With second-quarter earnings season in full swing, are there any specific stock charts you’re watching right now?
JB: I try to develop a trading watchlist that evolves on a daily basis. With earnings season starting this week and really kicking into gear during the next few weeks, almost 90% of the stocks on my watchlists are set to report earnings. Below is one that I will continue to monitor.
Ionis Pharmaceuticals Inc (NASDAQ:IONS)
- The round-number $55 area has been a major area of resistance for the shares since late 2016.
- Can a major catalyst like the earnings report push the shares past this area of resistance?
- Sentiment indicates that most analysts remain neutral-to-bearish toward the stock.
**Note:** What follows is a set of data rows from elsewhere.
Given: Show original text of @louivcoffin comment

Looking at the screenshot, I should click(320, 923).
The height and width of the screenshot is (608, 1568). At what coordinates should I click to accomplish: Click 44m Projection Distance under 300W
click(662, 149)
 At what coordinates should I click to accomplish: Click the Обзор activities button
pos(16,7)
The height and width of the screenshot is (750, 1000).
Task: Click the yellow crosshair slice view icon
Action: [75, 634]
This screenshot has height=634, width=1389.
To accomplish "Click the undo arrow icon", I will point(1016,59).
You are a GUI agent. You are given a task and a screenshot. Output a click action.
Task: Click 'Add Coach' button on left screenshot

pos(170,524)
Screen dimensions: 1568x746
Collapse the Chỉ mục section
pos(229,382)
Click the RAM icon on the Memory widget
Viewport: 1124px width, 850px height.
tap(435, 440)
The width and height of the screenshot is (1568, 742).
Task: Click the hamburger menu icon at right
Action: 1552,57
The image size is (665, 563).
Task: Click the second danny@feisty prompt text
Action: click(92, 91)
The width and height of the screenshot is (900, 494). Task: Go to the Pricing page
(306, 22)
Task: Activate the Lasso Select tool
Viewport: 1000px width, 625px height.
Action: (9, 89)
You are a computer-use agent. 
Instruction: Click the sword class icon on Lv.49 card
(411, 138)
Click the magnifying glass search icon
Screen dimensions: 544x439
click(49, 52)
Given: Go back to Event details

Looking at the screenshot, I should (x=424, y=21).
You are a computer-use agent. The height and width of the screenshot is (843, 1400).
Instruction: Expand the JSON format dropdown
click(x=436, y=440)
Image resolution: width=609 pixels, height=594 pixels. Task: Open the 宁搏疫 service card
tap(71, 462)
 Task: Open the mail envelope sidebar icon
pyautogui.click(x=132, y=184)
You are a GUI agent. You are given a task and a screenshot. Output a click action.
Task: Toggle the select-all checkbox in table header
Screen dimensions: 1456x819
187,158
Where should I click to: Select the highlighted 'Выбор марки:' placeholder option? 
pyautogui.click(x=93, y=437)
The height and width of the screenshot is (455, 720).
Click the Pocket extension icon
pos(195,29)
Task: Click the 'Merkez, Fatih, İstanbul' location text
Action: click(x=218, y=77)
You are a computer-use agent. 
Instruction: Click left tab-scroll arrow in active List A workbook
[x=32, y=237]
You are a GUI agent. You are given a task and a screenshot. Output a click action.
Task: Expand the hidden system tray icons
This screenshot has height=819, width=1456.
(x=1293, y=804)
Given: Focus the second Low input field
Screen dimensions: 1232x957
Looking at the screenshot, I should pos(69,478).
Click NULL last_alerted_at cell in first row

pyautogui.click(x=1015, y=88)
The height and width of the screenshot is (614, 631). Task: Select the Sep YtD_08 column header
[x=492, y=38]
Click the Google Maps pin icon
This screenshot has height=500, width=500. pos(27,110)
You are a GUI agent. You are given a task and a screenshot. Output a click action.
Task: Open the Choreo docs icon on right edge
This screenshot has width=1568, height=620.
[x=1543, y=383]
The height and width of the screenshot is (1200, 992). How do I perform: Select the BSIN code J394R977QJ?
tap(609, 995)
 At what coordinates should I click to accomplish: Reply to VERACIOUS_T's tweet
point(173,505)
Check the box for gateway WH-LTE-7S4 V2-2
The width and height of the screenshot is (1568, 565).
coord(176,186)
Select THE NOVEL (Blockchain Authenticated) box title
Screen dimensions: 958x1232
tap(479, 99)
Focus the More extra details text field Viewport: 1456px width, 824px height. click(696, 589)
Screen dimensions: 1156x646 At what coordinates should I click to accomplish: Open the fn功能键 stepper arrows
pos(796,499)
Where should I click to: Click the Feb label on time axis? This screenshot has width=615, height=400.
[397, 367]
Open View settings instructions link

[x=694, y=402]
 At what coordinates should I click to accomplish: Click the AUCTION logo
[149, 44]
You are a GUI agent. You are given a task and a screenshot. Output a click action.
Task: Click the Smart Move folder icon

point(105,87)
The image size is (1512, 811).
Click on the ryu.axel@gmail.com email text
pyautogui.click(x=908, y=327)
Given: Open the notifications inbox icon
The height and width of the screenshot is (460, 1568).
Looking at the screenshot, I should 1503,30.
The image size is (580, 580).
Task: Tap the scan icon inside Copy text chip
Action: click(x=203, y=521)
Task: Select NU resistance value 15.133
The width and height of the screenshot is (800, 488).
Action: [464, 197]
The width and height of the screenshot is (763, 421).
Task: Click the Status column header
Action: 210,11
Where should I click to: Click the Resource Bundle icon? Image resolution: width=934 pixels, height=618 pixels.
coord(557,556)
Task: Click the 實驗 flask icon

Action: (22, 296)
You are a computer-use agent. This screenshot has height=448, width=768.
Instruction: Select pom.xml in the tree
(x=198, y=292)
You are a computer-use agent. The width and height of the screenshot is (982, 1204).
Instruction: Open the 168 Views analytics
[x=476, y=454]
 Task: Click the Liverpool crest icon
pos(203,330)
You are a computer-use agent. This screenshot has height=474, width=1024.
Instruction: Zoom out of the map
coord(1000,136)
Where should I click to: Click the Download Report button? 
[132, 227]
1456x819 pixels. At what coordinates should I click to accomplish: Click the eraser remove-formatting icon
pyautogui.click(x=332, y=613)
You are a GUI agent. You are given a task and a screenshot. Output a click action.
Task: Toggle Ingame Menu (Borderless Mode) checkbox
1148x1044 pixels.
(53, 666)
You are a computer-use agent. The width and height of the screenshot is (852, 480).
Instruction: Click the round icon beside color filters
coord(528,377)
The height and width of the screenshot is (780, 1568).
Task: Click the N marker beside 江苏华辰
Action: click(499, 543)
A positive earnings report could spur upgrades, which would help stock overcome this resistance area.
- A lot of short sellers are targeting the stock, with more than 10% of the stock’s float dedicated to short interest. At IONS’ average daily trading volume, it would take more than 10 trading session for these shorts to buy back their positions. If earnings are strong, the shorts could rush to cover their losses and it would only serve to add more buying pressure.
- MACD turning higher and potentially turning positive as IONS approaches resistance area once again.
- The company reports before the open on Aug. 8. Earnings-per-share consensus is for a loss of -22 cents, which leaves plenty of room for an upside surprise.
Anything else you’d like to add about technical analysis?
JB: Technical analysis, like sentiment and fundamental analysis, provides an array of tools and measurements to help create the picture of supply, demand, and future possibilities. It does a good job of stripping away everything outside of what actual buyers and sellers have decided to buy and sell a security for. In that sense, it is a very pure form of analyzing a market. I find it most effective when used in combination with other tools, which can add color to the picture and help an investor make an informed decision about making a trade or investment.